I write for a website called Tech Insider, so every day I’m inundated with emails and pitches for gadgets claiming to make life easier.
In recent years, some of these devices have evolved from an easy source of skepticism to things that are actually worth buying. The Amazon Echo is a genuinely useful assistant, and personally I’m all in on the energy-saving ways of smart lighting. Roombas, Nests, and WeMo switches have their virtues, too.
Other products — let’s just say it’s harder to see the mass appeal. Lately there’s been a wave of self-proclaimed smart devices that take the “things” part of “Internet of Things” very seriously. While I can’t totally dismiss them, sometimes they go past the point of utility and into the land of cynicism. (Or at least weirdness.)

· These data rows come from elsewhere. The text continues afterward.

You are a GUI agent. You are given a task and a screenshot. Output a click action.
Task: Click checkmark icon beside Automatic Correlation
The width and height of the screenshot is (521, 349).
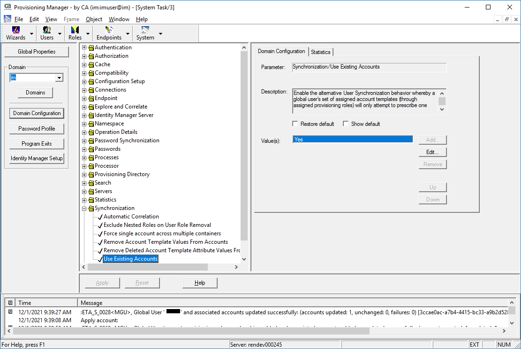(99, 217)
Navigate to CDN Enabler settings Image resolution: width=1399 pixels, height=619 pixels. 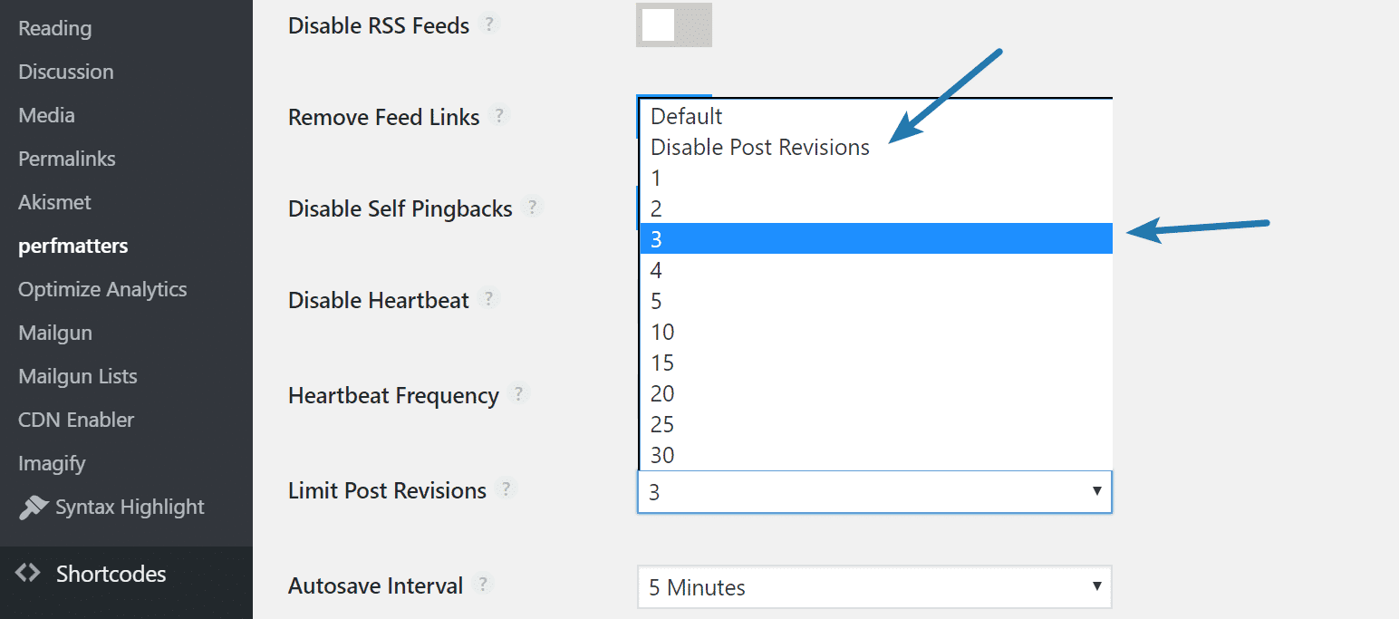coord(77,419)
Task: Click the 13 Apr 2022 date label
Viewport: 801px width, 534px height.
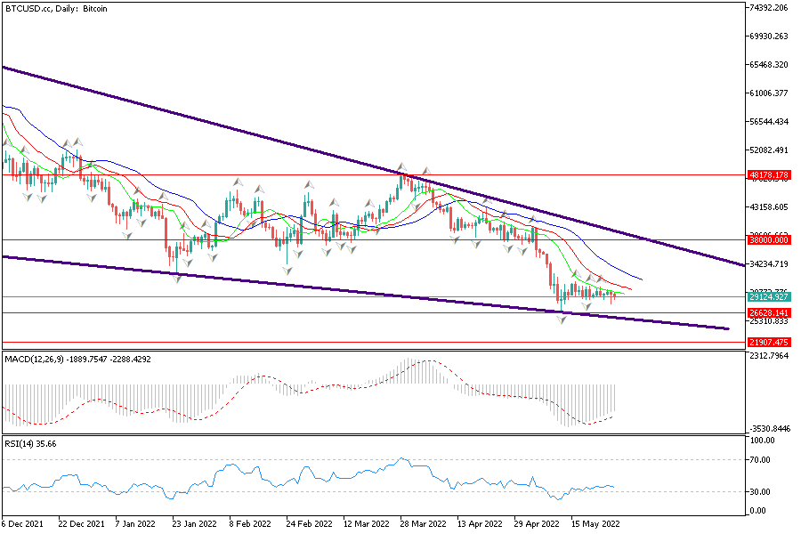Action: (479, 524)
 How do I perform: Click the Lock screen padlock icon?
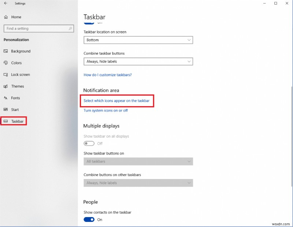(6, 75)
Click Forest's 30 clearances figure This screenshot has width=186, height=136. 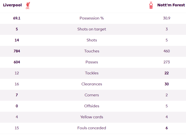[167, 84]
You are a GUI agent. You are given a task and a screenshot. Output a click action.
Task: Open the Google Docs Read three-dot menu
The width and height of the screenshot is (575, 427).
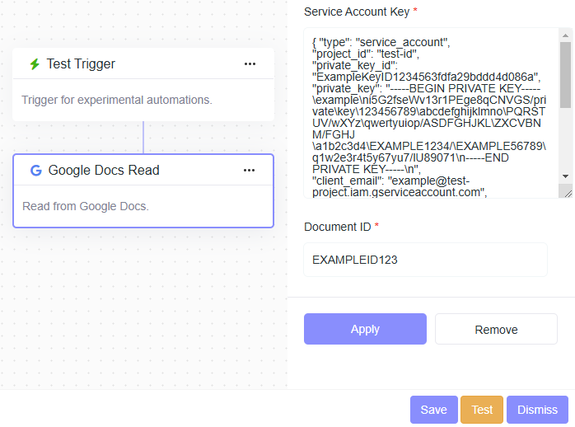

To illustrate just how far the tech world is willing to go to make anything and everything connected, let’s look at a few of these things, all of which actually for real exist.
Quirky Egg Minder
The Quirky Egg Minder solves a question as old as time itself: “Why can’t I connect my egg tray to the internet?”
Made in partnership with GE, this thing syncs with your smartphone and sends you push notifications when you’re on the verge of being eggless. LED lights on the tray itself tell you which of its 14 eggs nearing their expiration date.
It’s only $13 on Amazon at the moment, which isn’t so bad compared to some of the other gadgets here, though its user reviews have been pretty brutal thus far.
The Hidrate Spark is one of a few “smart water bottles” that’ve popped up in recent years, most of which do the same thing: pair with a companion app over Bluetooth, then walk you through staying properly hydrated.
To be fair, the 24-ounce Spark does look nice, and the fact that it glows when you hit your thirst-quenching goals is cute. But paying $55 to be reminded to drink water might be a bit much, especially when you can already log this stuff with one of several free fitness apps.
Brita Infinity WiFi Connected Pitcher
Tech companies are all in on this water thing, apparently. The $45 Brita Infinity bills itself as “the future of hydration” — it works like any other Brita you’ve seen, only it can sense when its current purification filter has outlived its usefulness.
When it does, it’ll automatically order a new $6 filter from Amazon. (Brita teamed with Amazon’s Dash Replenishment Service for this one, if that wasn’t clear.)
As a neglectful Brita owner myself, I could actually see this being useful in the “I’m too lazy to be responsible anyways” way. It’s certainly good business for Amazon, too. Still, it’s hard not to find the idea of automated commerce being particularly, let’s say, thirsty.